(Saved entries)
^^^^

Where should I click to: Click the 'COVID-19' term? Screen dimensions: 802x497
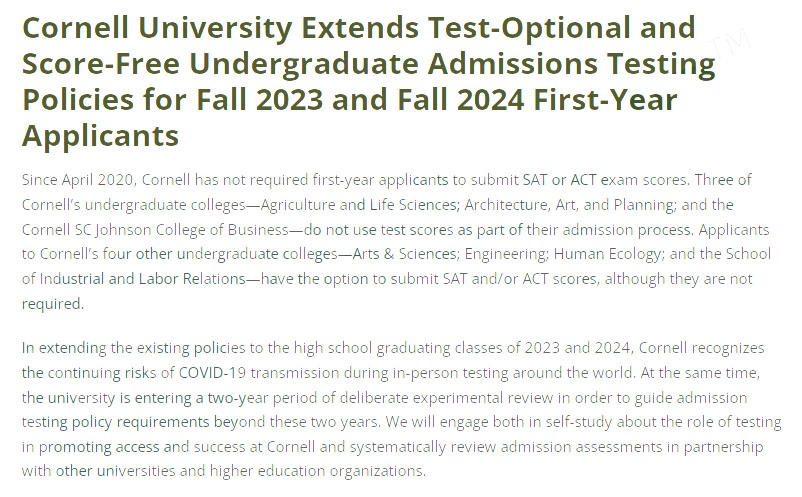point(213,373)
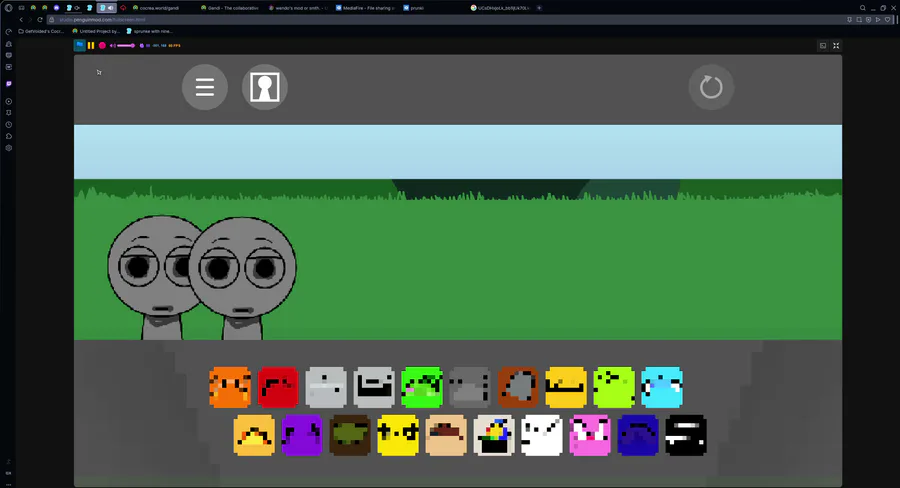Click the blue green-flag start button
The width and height of the screenshot is (900, 488).
point(80,45)
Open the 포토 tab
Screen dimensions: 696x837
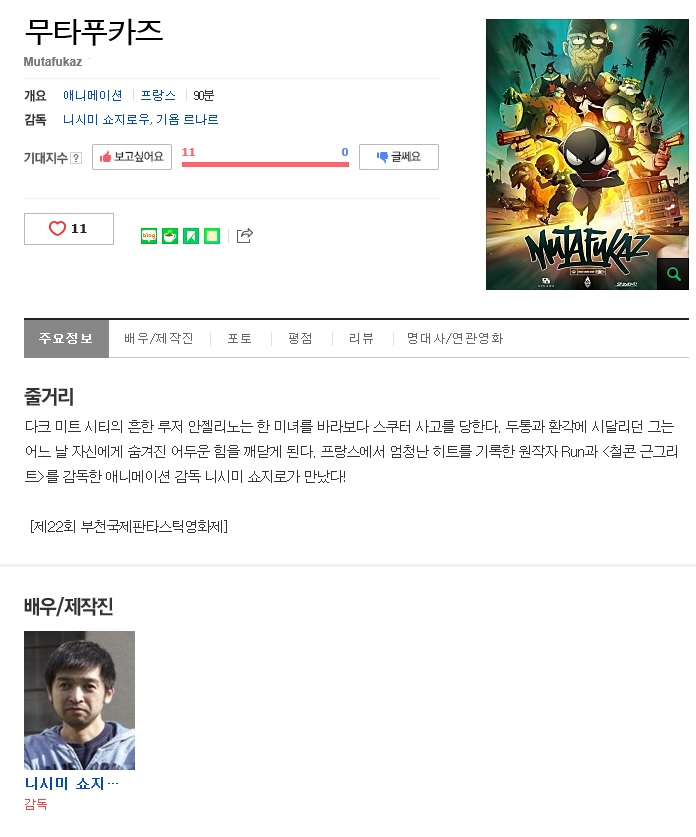coord(240,338)
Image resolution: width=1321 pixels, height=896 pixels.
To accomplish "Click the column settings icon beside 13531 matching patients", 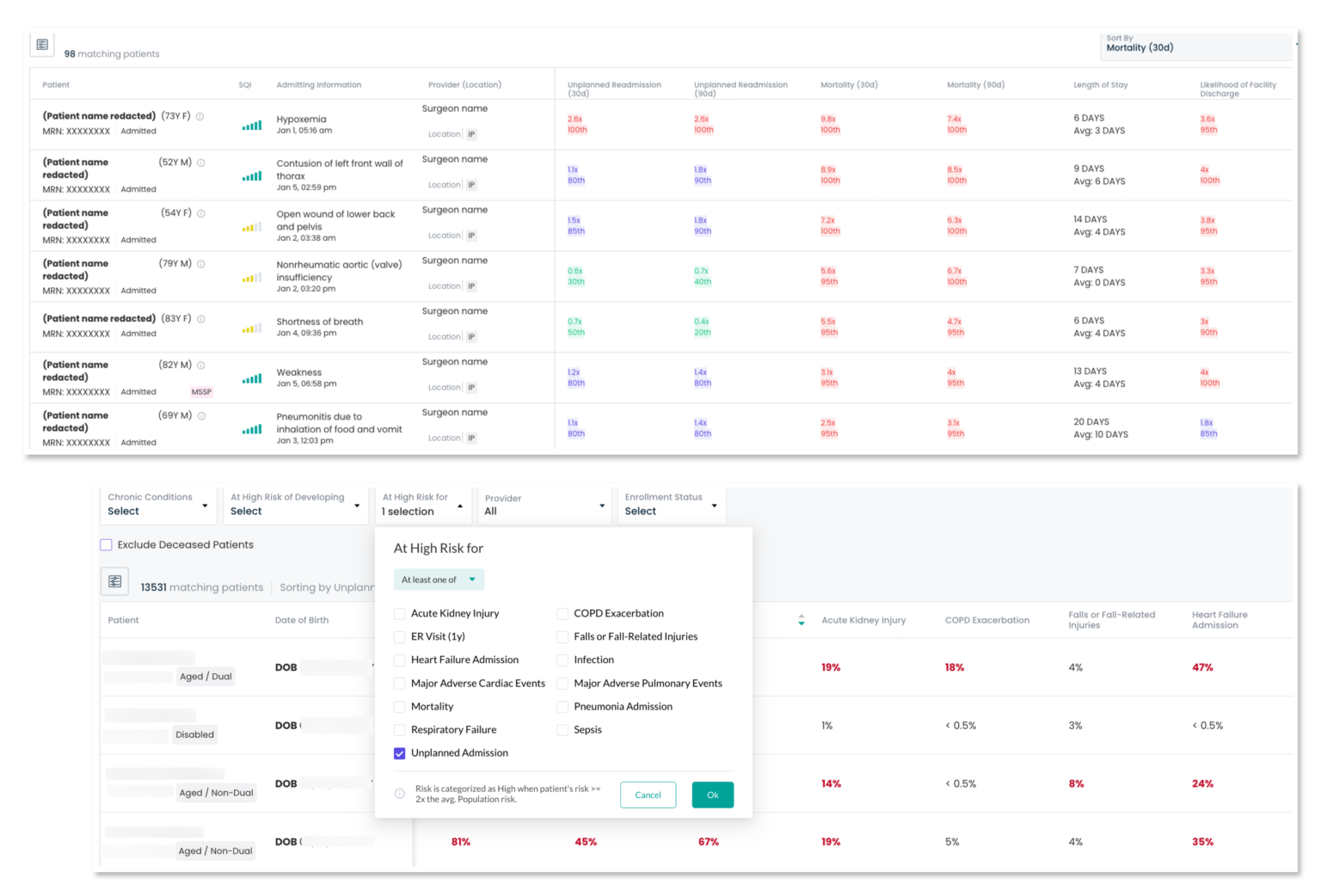I will tap(114, 581).
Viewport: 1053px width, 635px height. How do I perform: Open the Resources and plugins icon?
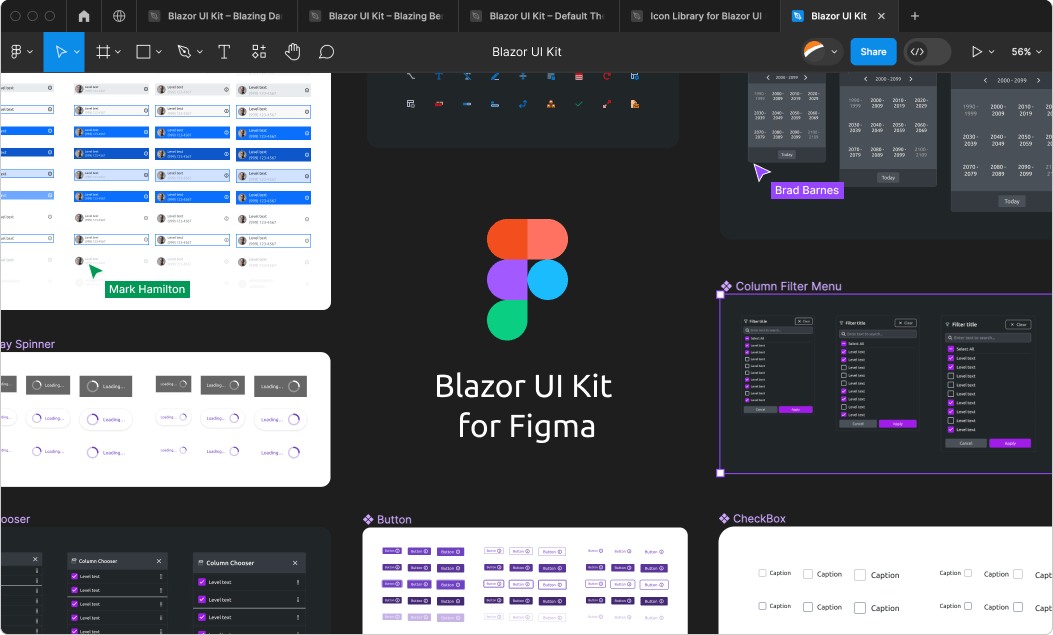[x=259, y=52]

^^^^

What needs to be done ->
Extract, word for word, every line from the one holding "Viewport: 1053px width, 635px" through the closing line of the data above. Do not include any pictures.

Completed task ->
Viewport: 1053px width, 635px height. How do I perform: Open the Resources and plugins icon?
[x=259, y=52]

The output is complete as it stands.